Our amendments would involve the removal of the requirement for there to be “exceptional circumstances” before a judge could depart from the proposed minimum sentences. Instead, the judge would need to be satisfied that
“such a sentence would be contrary to the interests of justice, having regard to circumstances which … relate to the offence or to the offender”,
and which justified the judges declining to impose such a sentence. We believe that the law and Parliament should learn to trust the judges. One regrettable thread running through this part of the Bill is the withdrawal of that trust, represented by a reduction in the ambit of judicial discretion.
Our second point is that another regrettable thread running through this part of the Bill is an apparently strongly held view on the part of this Government that longer sentences are better sentences. We believe that view is profoundly misplaced. I agree with many of the points made by the noble Baroness, Lady Jones of Moulsecoomb, on both these issues. Without going into detail because these issues have been canvassed in this House and elsewhere on many occasions, I say that the vast weight of evidence is to the contrary. It does not point to the proposition that longer sentences are better sentences.

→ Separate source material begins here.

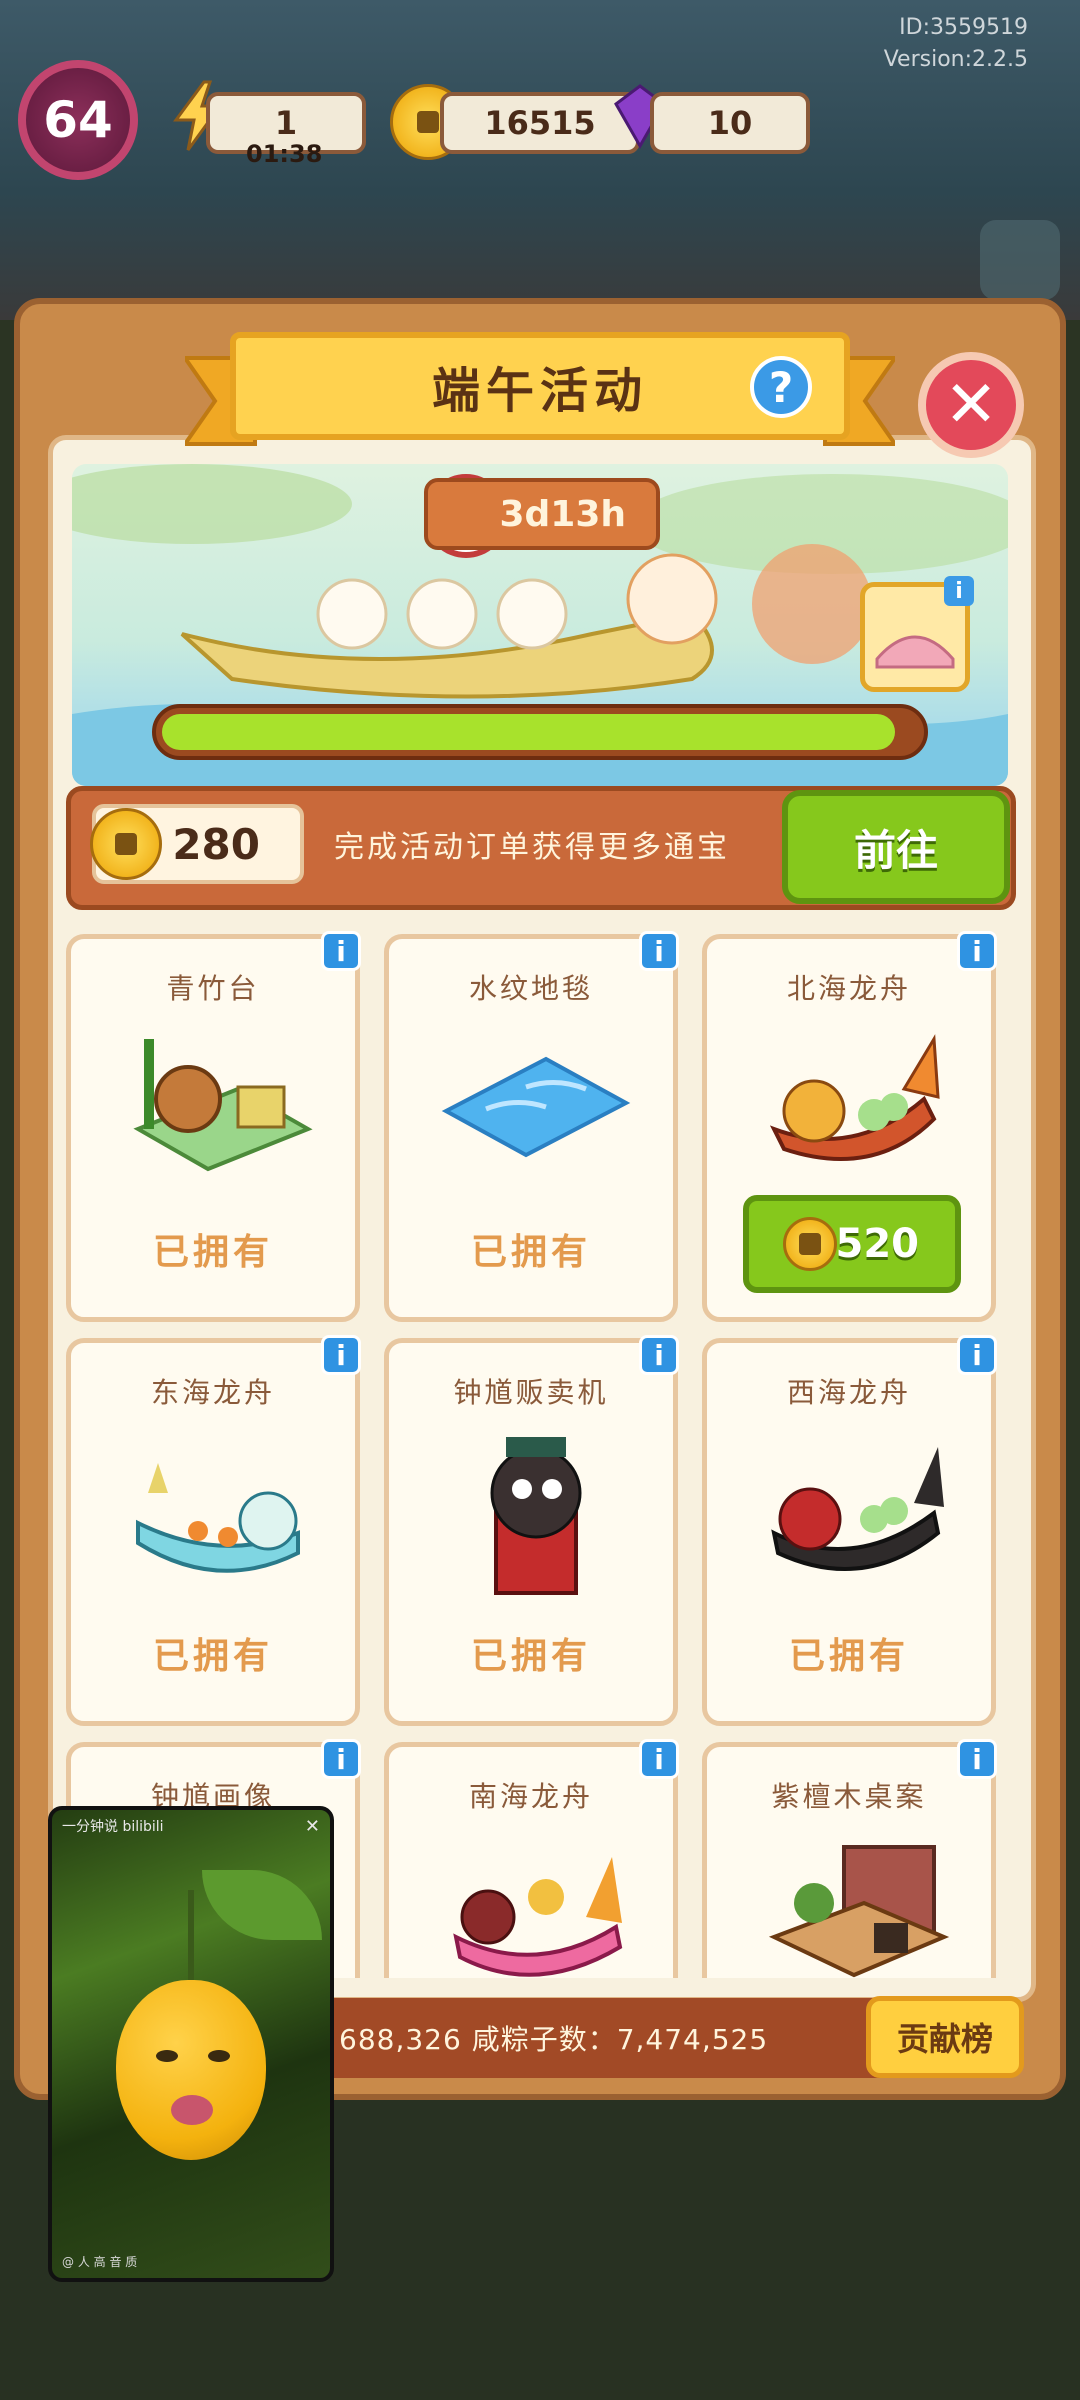 The image size is (1080, 2400). Describe the element at coordinates (971, 405) in the screenshot. I see `close-button: ✕` at that location.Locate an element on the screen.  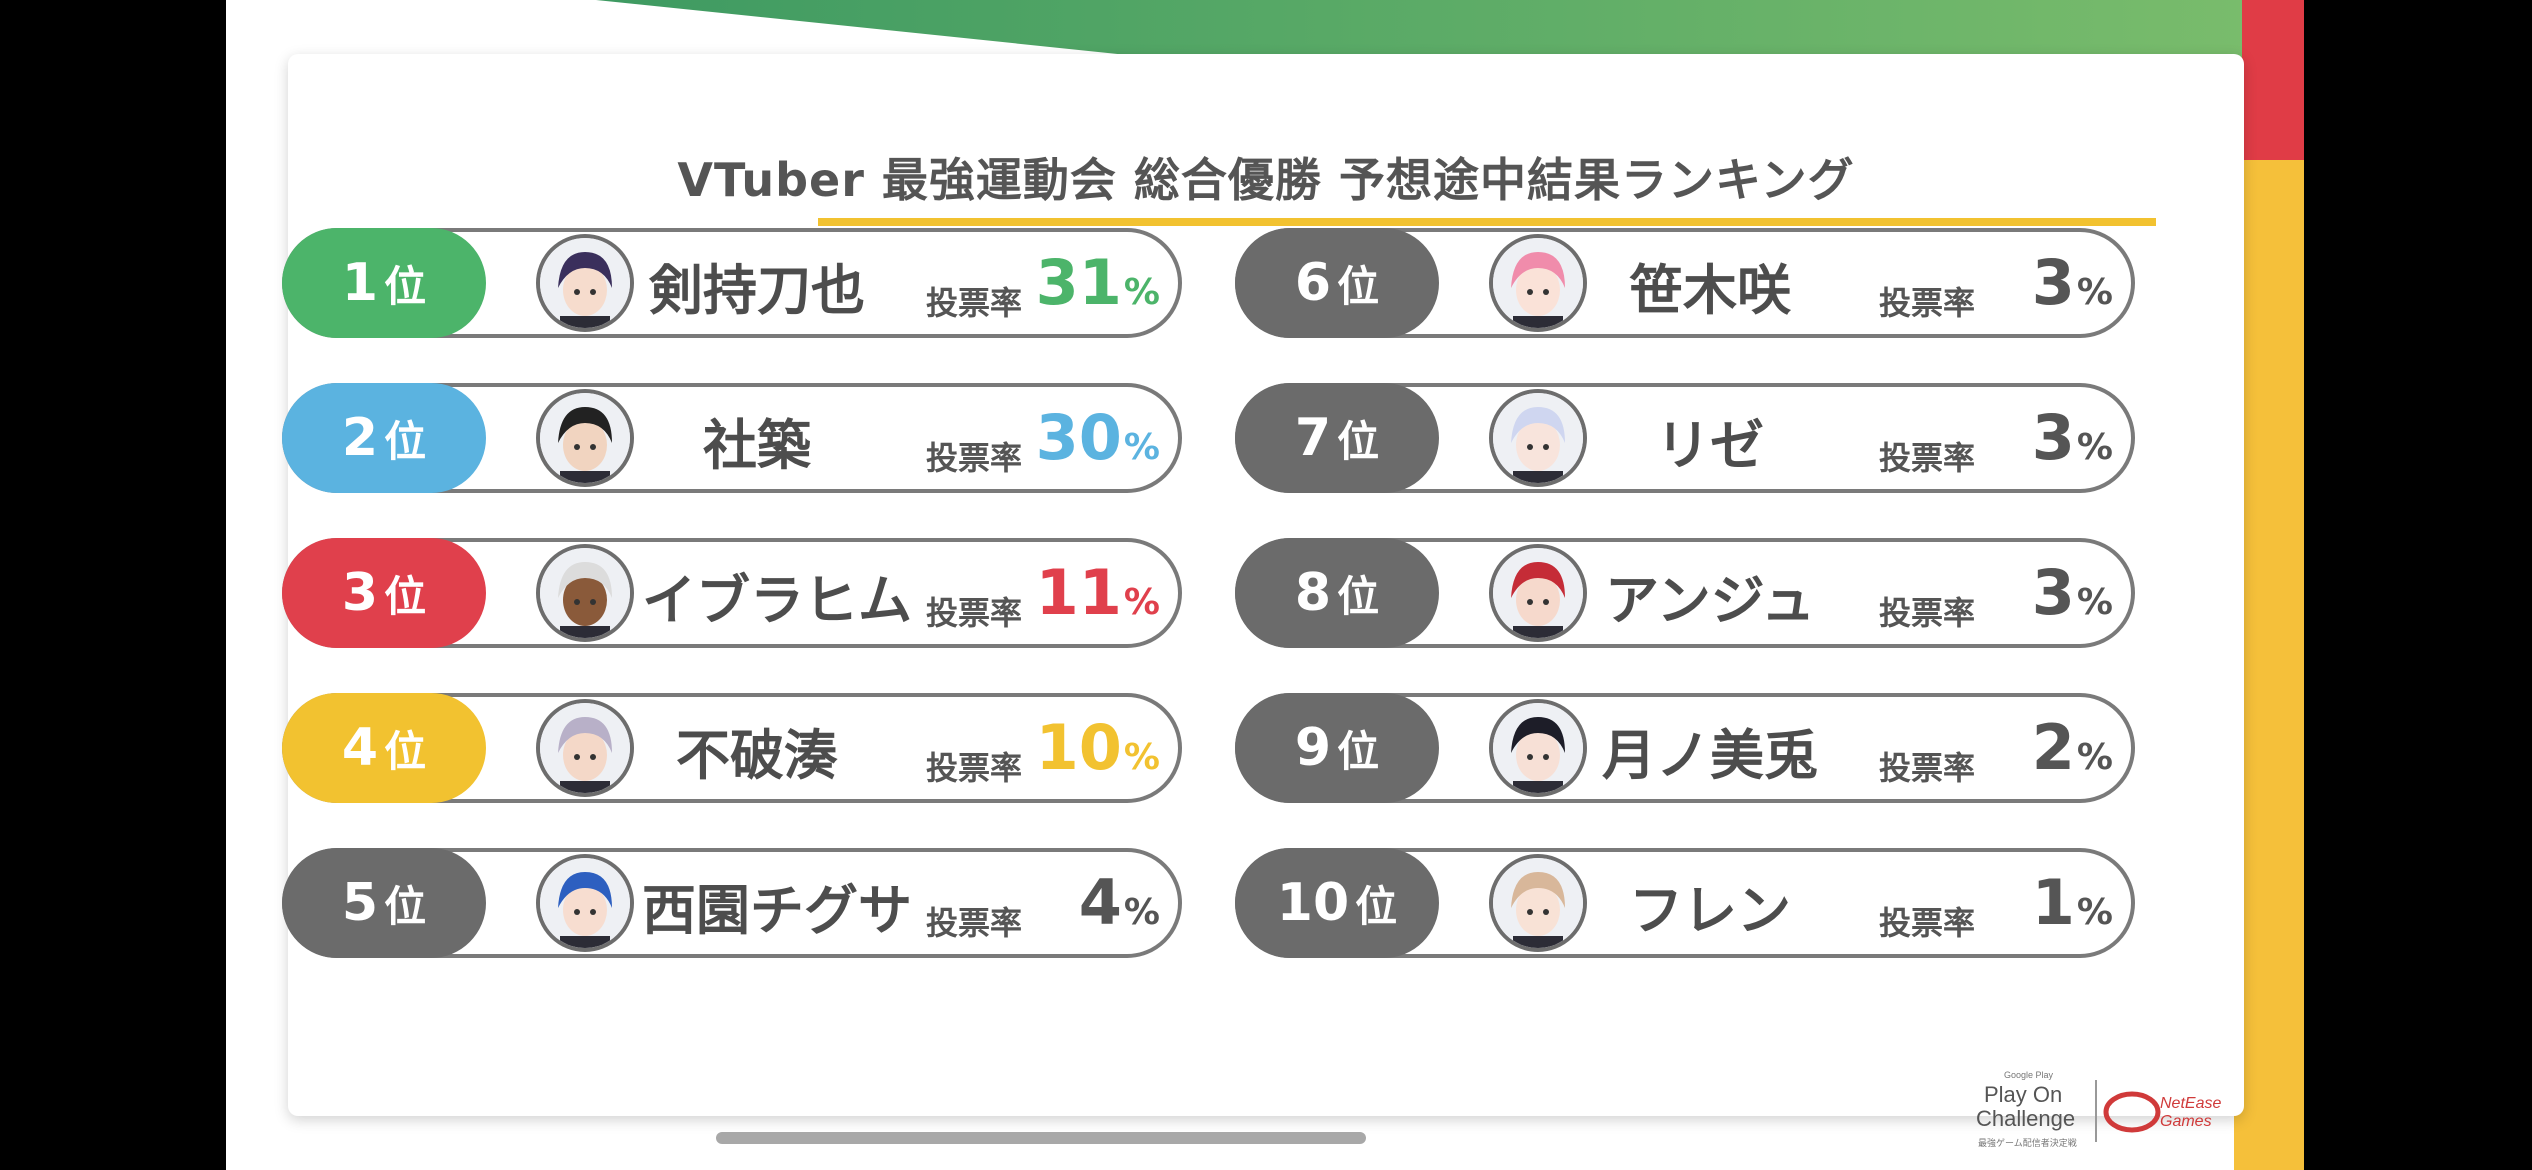
ranking-row: 2 位 社築 投票率 30% is located at coordinates (732, 438).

We share the profound concern expressed by the noble Lord, Lord Ponsonby of Shulbrede, about sentence inflation, so often expressed by many Members of the House experienced in the criminal justice system. We imprison too many people for too long. Our prisons are overcrowded and underfunded and the record of prison in achieving the reform and rehabilitation of offenders is extremely bad. I reiterate what the noble Baroness, Lady Massey, said, to the effect that long sentences impede rehabilitation and reform, and that goes for adults as well as for young people and children. I beg to move.